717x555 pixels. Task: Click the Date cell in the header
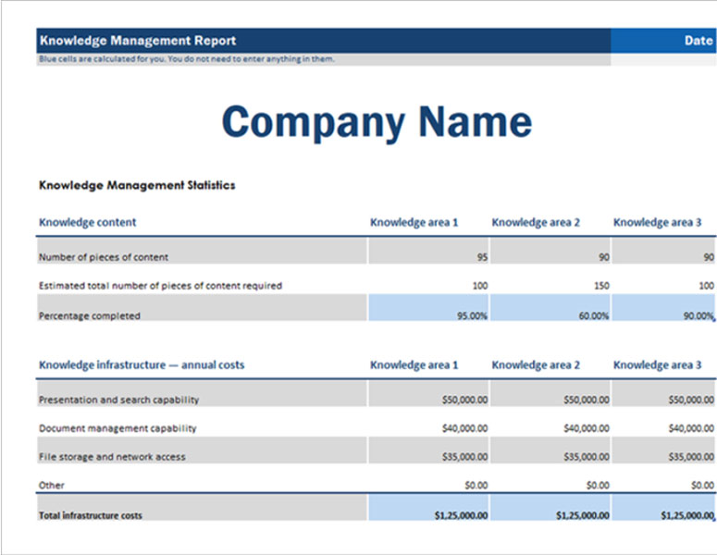point(698,41)
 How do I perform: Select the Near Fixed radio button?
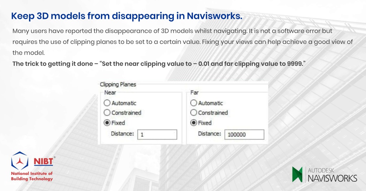pyautogui.click(x=107, y=123)
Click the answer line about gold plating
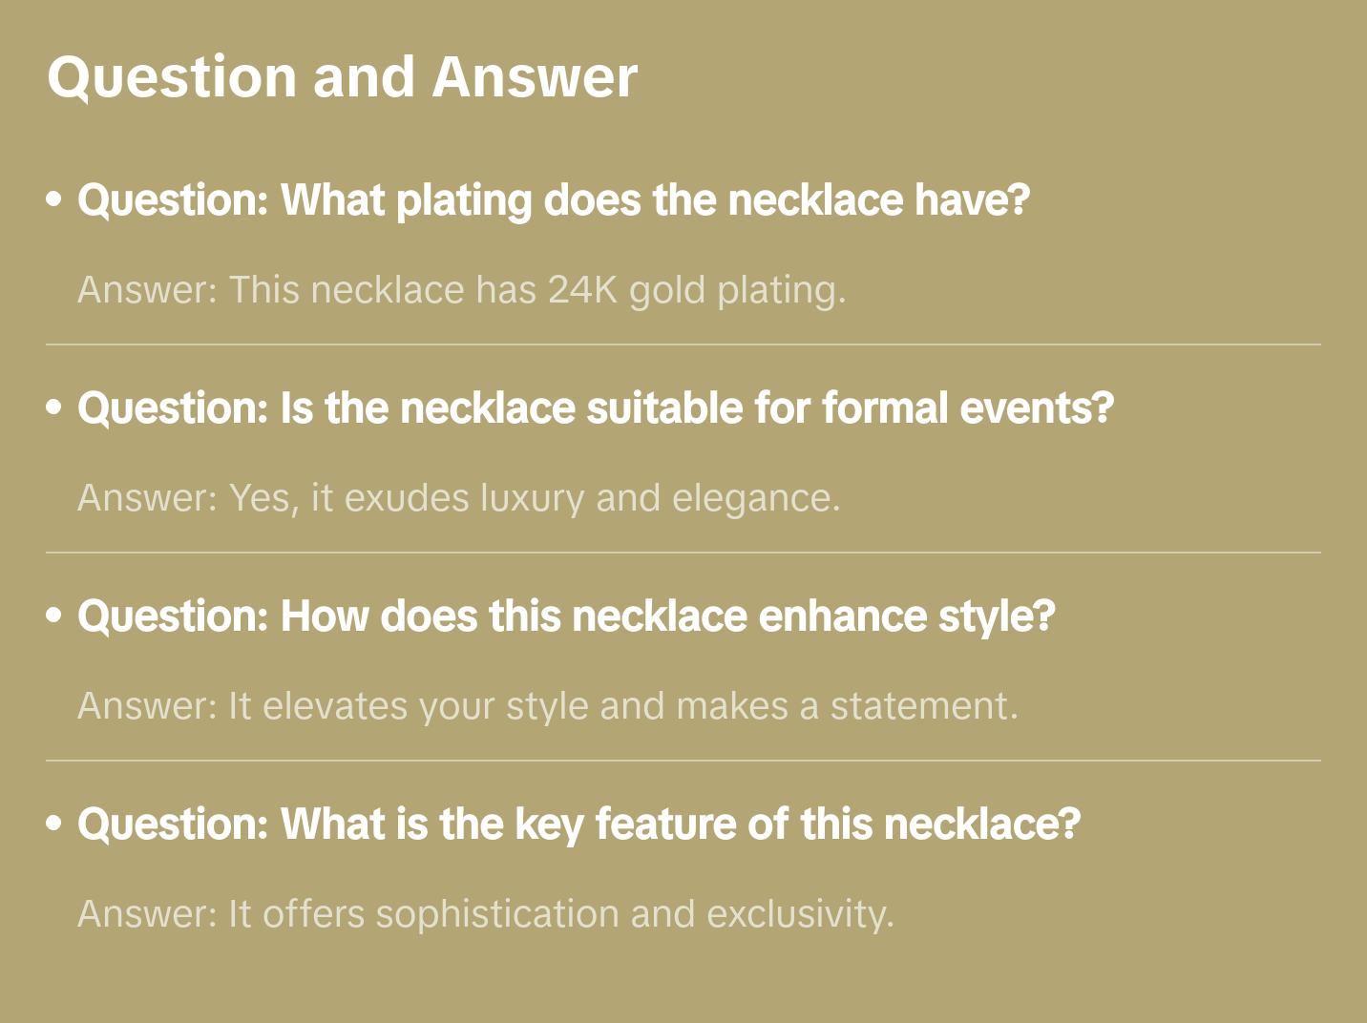 [x=462, y=290]
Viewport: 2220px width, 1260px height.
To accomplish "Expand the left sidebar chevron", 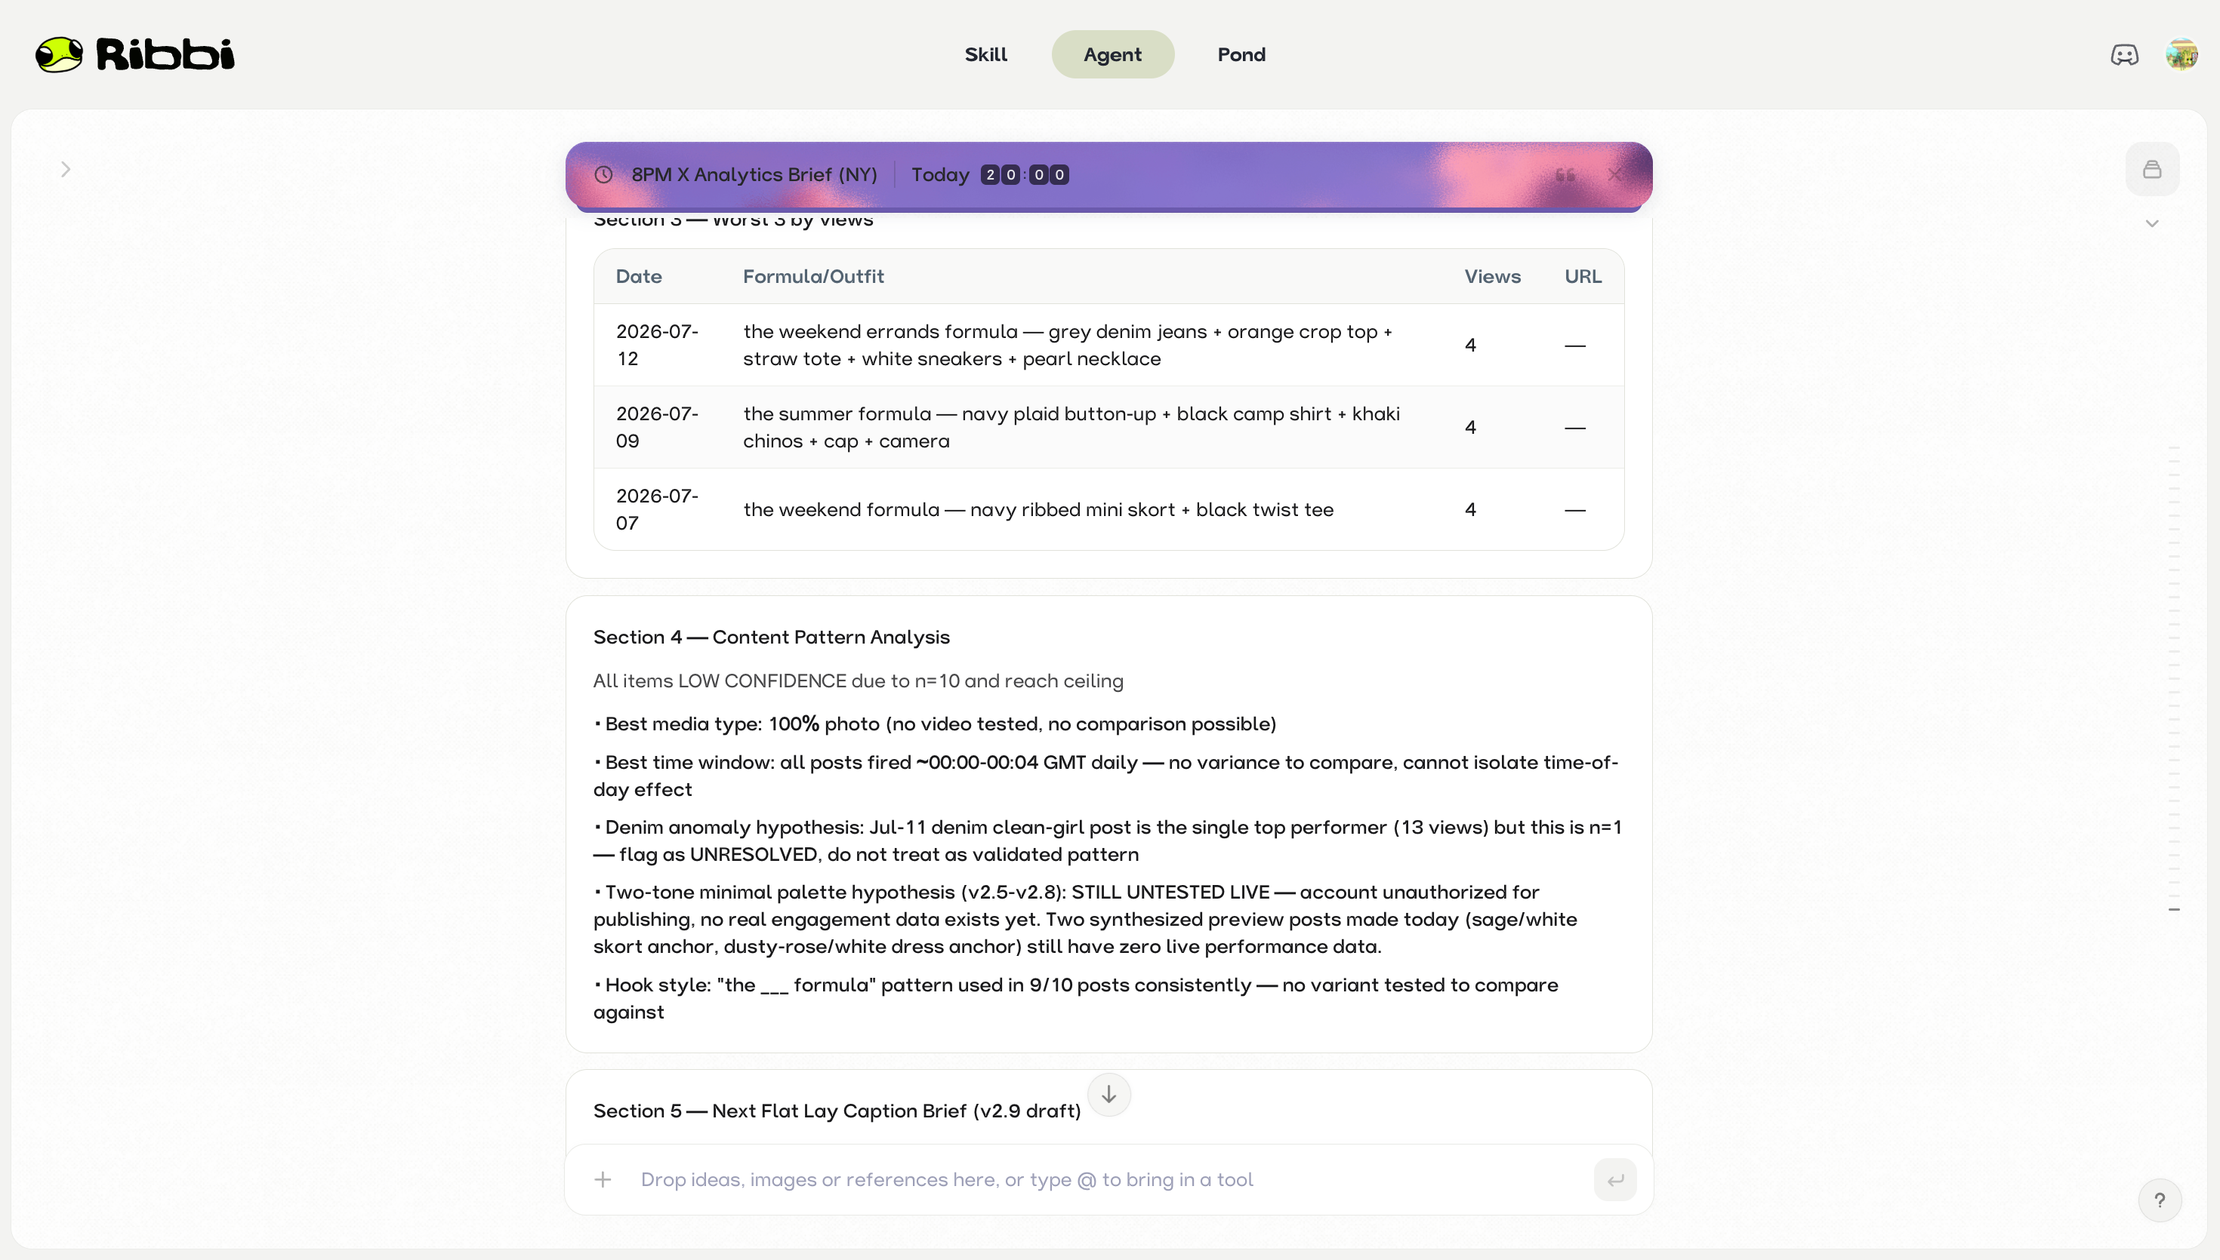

» Problem statement: Please rewrite all of the records above, replacing "radio button" with "option button" and keeping everything else the same. Leave the pictures out.

» Answer:
717x555 pixels. Task: Click the Date cell in the header
point(698,41)
 How do I perform: Select the Near Fixed option button?
pyautogui.click(x=107, y=123)
Click the answer line about gold plating
 [x=462, y=290]
Viewport: 2220px width, 1260px height.
To accomplish "Expand the left sidebar chevron", 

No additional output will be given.